La verdadera utopía no es una IA omnisciente. Es una sociedad donde cualquier niño —no importa su barrio— tenga acceso a tecnologías que lo ayuden a comprender el mundo, a expresarse, a ser más humano. Y sí, también a desconectarse.
Quizá no vivamos en casas de espuma como Brodey, ni tengamos un traje de baile cibernético. Pero aún estamos a tiempo de elegir un camino diferente. Uno que no nos reduzca a consumidores previsibles, sino que nos devuelva la capacidad de imaginar, de crear y, sobre todo, de resistir.

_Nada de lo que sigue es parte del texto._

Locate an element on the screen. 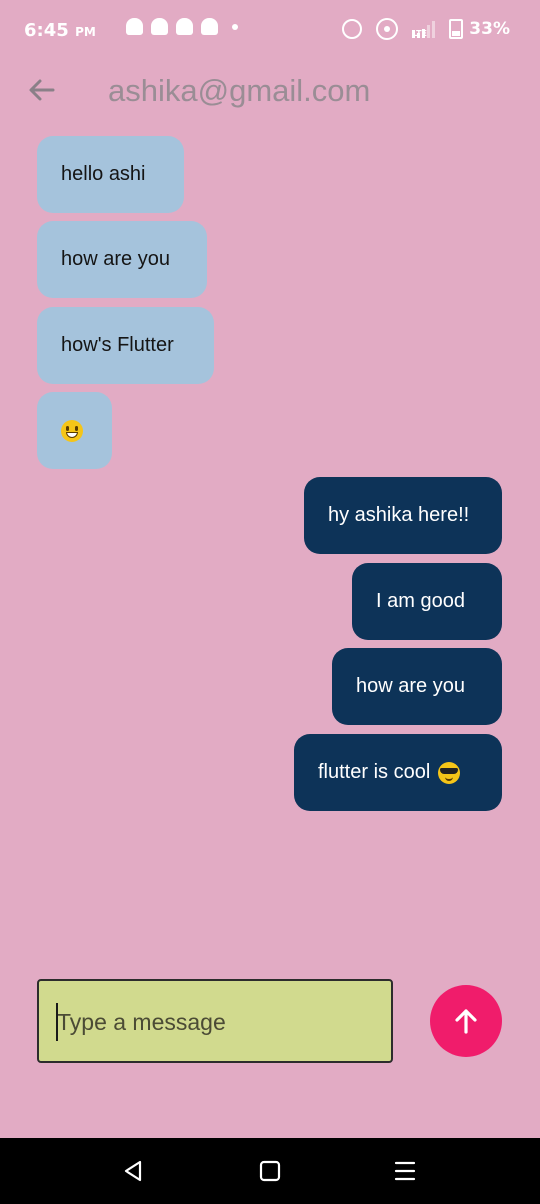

La metáfora final de Ilvenkov —construir una fábrica de arena artificial en el desierto— resume nuestra locura: gastamos billones en imitar lo que ya tenemos (inteligencia humana) mientras ignoramos el desierto de creatividad que nos rodea. El verdadero camino tecnoutópico no está en los data centers, sino en rescatar aquella ducha que nos habla del agua que desperdiciamos. Quizás así dejemos de comer piedras.
A lo que voy es,
¿Será que la verdadera rebelión es apagar el chatbot y encender la imaginación?